This is the third year Clarkson has participated in the event. Despite a promising start to its initial run, the team’s radio-controlled aircraft developed problems in the final turn of its first two-lap run, and a bent motor shaft prevented the team from continuing on in the competition. Still, the team finished in 26th place, based on its initial flight and written reports, and the students returned home with their sights set on next year’s competition.
“The wild Wichita winds frustrated the team this year,” said Ken Visser, professor of mechanical and aeronautical engineering and team faculty advisor. “The constant headwinds drained the batteries and the plane lost power and crashed. Unfortunately, the damage it sustained was not easily repaired. The students were disappointed, but they spent a lot of time networking with other teams, discussing design and construction techniques. In the end, they came away with a lot of new ideas and genuine excitement and enthusiasm for next year.”
“Projects such as this offer an invaluable learning opportunity for our students to participate in group design to solve a problem with a non-unique solution,” added Visser. “The students appreciate the issues involved in integrating aspects of design and balancing the advantages and disadvantages of various design possibilities. They have to evaluate numerous aircraft configurations, taking into account items like wingspan dimensions, lift, drag, performance, propulsion and flight stability.”

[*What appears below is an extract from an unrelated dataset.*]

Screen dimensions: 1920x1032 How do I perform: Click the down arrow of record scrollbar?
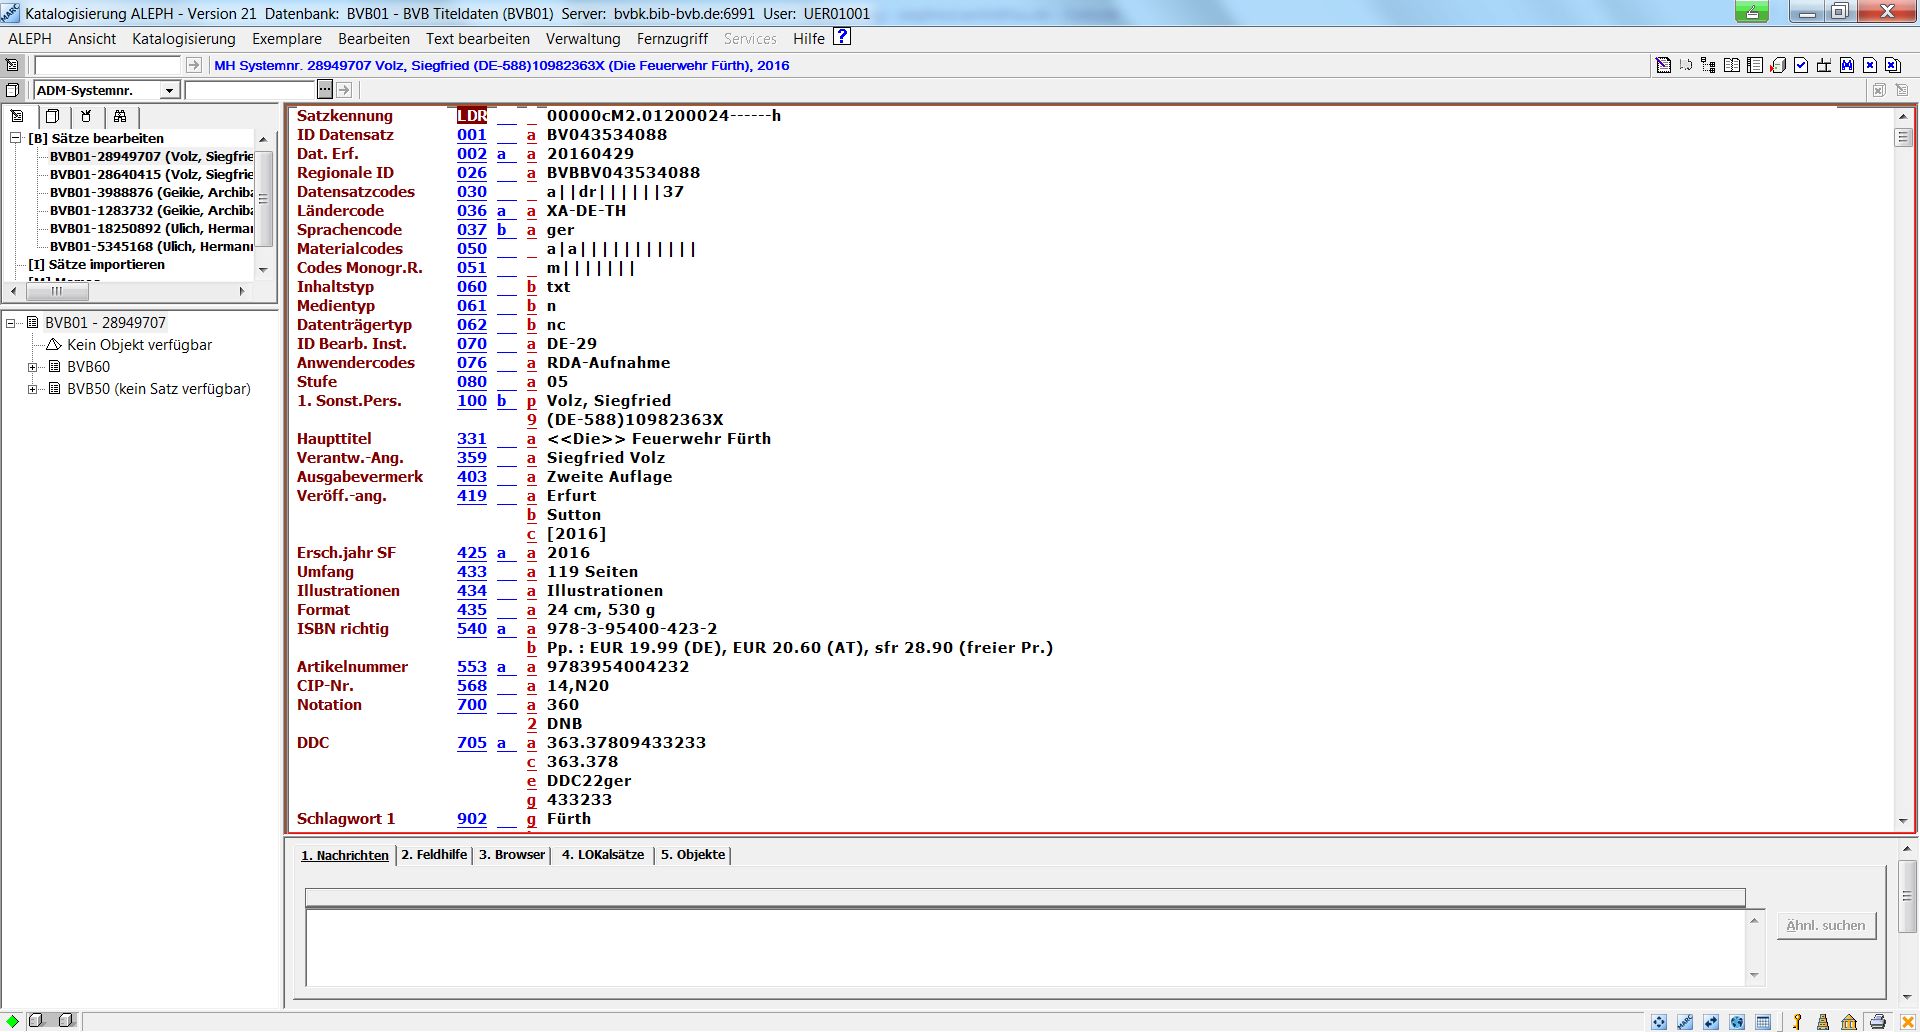pos(1903,821)
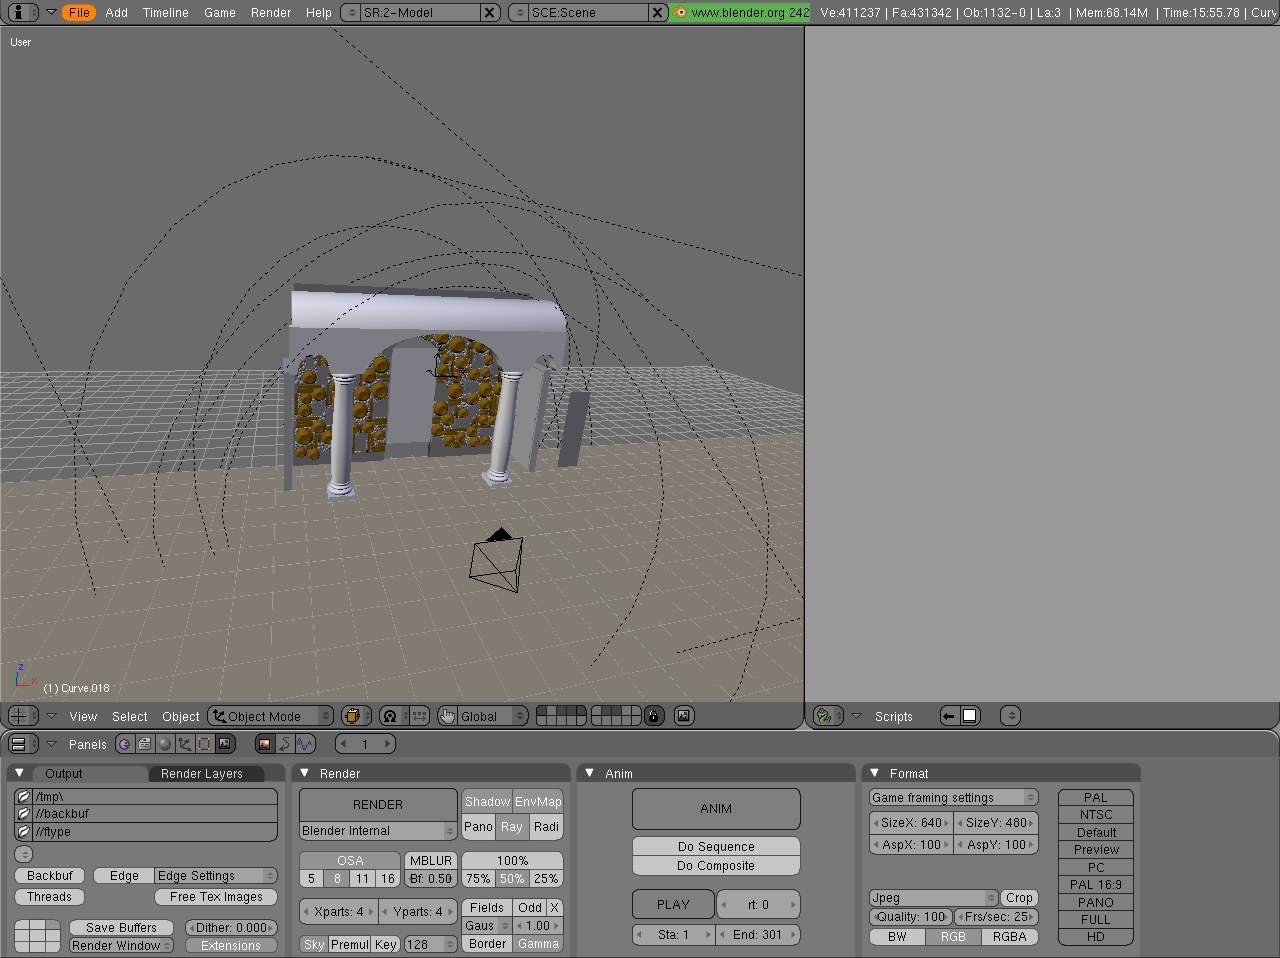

The Design, Build and Fly team is part of Clarkson University's SPEED (Students Projects for Engineering Experience and Design) program that promotes multidisciplinary project based learning opportunities for more than 250 undergraduates annually. SPEED projects involve engineering design and analysis, fabrication, and the enhancement of professional competencies such as budget management, effective teamwork and communication skills. SPEED receives its primary financial support from Alcoa, Corning, Eastman Kodak, General Electric, and Procter & Gamble. SPEED was recognized with the 2001 Boeing Outstanding Educator Award for its exceptional contribution to improving undergraduate engineering education.